▸ WHAT IS ASKED
Rewrite the records below with every "target" changed to "item" and everything else left as it is.
## Begin
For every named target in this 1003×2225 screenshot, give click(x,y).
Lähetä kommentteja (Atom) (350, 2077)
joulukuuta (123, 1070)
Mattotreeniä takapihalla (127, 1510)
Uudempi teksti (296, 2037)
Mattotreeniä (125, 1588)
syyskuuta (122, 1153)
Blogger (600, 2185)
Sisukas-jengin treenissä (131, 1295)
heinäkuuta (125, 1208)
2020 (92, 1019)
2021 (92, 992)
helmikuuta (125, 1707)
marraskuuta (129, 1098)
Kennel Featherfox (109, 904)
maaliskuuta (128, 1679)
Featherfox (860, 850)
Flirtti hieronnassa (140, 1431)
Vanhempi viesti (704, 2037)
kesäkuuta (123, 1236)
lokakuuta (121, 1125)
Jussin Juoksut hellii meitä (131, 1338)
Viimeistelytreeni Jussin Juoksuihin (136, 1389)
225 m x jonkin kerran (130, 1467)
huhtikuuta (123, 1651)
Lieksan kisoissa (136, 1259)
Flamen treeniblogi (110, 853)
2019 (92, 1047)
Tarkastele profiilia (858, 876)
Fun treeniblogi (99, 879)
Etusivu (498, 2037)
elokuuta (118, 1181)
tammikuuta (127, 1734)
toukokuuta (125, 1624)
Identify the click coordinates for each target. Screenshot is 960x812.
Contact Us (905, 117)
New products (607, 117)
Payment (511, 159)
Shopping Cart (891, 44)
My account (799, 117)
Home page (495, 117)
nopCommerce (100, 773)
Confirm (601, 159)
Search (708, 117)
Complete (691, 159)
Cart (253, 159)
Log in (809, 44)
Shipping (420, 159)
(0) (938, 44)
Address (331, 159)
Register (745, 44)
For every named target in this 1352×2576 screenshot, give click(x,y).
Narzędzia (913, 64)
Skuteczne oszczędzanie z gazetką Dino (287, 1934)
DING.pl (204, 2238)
## End
▸ EXERCISE SOLUTION
For every named item in this 1003×2225 screenshot, give click(x,y).
Lähetä kommentteja (Atom) (350, 2077)
joulukuuta (123, 1070)
Mattotreeniä takapihalla (127, 1510)
Uudempi teksti (296, 2037)
Mattotreeniä (125, 1588)
syyskuuta (122, 1153)
Blogger (600, 2185)
Sisukas-jengin treenissä (131, 1295)
heinäkuuta (125, 1208)
2020 (92, 1019)
2021 (92, 992)
helmikuuta (125, 1707)
marraskuuta (129, 1098)
Kennel Featherfox (109, 904)
maaliskuuta (128, 1679)
Featherfox (860, 850)
Flirtti hieronnassa (140, 1431)
Vanhempi viesti (704, 2037)
kesäkuuta (123, 1236)
lokakuuta (121, 1125)
Jussin Juoksut hellii meitä (131, 1338)
Viimeistelytreeni Jussin Juoksuihin (136, 1389)
225 m x jonkin kerran (130, 1467)
huhtikuuta (123, 1651)
Lieksan kisoissa (136, 1259)
Flamen treeniblogi (110, 853)
2019 (92, 1047)
Tarkastele profiilia (858, 876)
Fun treeniblogi (99, 879)
Etusivu (498, 2037)
elokuuta (118, 1181)
tammikuuta (127, 1734)
toukokuuta (125, 1624)
Identify the click coordinates for each item. Screenshot is 960x812.
Contact Us (905, 117)
New products (607, 117)
Payment (511, 159)
Shopping Cart (891, 44)
My account (799, 117)
Home page (495, 117)
nopCommerce (100, 773)
Confirm (601, 159)
Search (708, 117)
Complete (691, 159)
Cart (253, 159)
Log in (809, 44)
Shipping (420, 159)
(0) (938, 44)
Address (331, 159)
Register (745, 44)
For every named item in this 1352×2576 screenshot, give click(x,y).
Narzędzia (913, 64)
Skuteczne oszczędzanie z gazetką Dino (287, 1934)
DING.pl (204, 2238)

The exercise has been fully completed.